── ENTRIES SHOWN ──
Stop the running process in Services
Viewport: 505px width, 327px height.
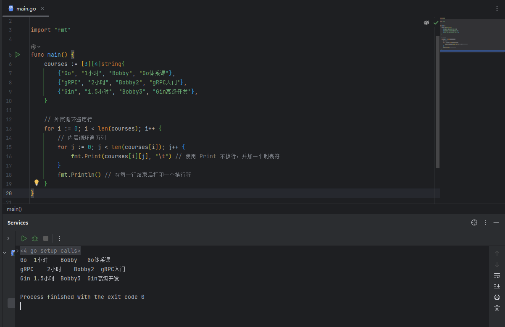[x=46, y=238]
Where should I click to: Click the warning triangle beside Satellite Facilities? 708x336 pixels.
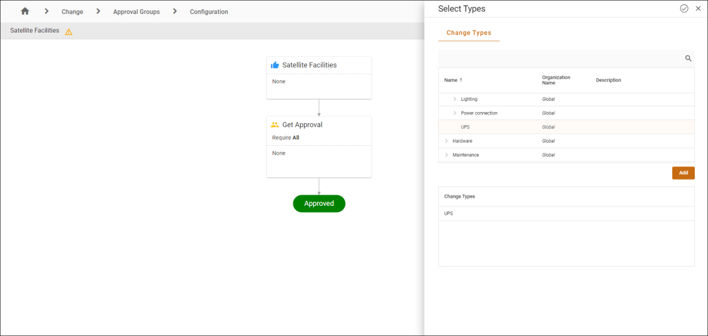point(69,31)
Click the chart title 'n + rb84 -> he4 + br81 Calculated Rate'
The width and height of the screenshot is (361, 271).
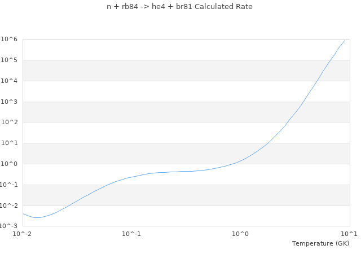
───
◆ TASK TO COMPLETE:
Leaving the pictures behind, return every line above exactly.

◆ RESPONSE:
Stop the running process in Services
Viewport: 505px width, 327px height.
[x=46, y=238]
Where should I click to: Click the warning triangle beside Satellite Facilities? 708x336 pixels.
point(69,31)
Click the chart title 'n + rb84 -> he4 + br81 Calculated Rate'
The width and height of the screenshot is (361, 271).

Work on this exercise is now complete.